Aim of the task
Please rewrite the items from the line that contains "700x448 pixels. How" through the end of the items, switching "header" to "footer" and keeping everything else unchanged. Leave the pictures out of your answer.

(Pointing items for screenshots and pages)
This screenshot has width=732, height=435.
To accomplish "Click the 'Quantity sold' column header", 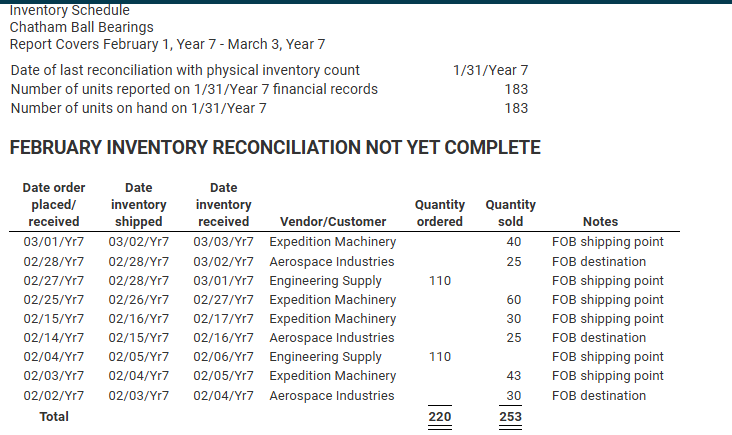I will pos(510,213).
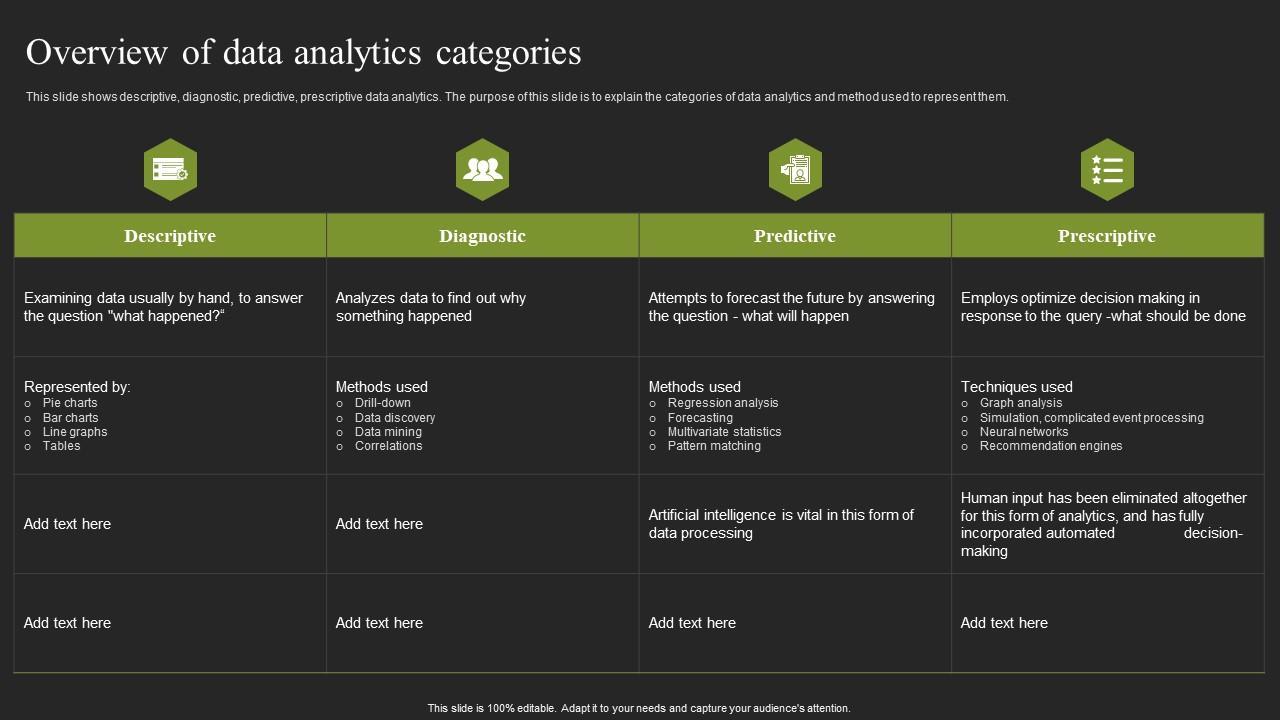The image size is (1280, 720).
Task: Click the forecast the future definition cell
Action: [791, 307]
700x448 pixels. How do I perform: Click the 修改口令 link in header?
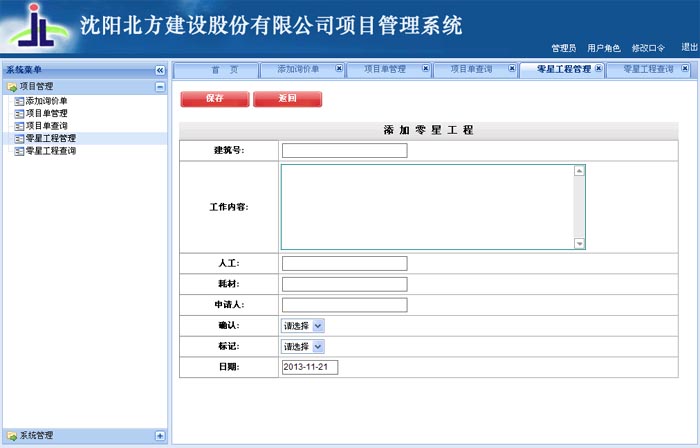pyautogui.click(x=648, y=48)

Exercise response
700x448 pixels. How do I perform: Click the 修改口令 link in footer?
pyautogui.click(x=648, y=48)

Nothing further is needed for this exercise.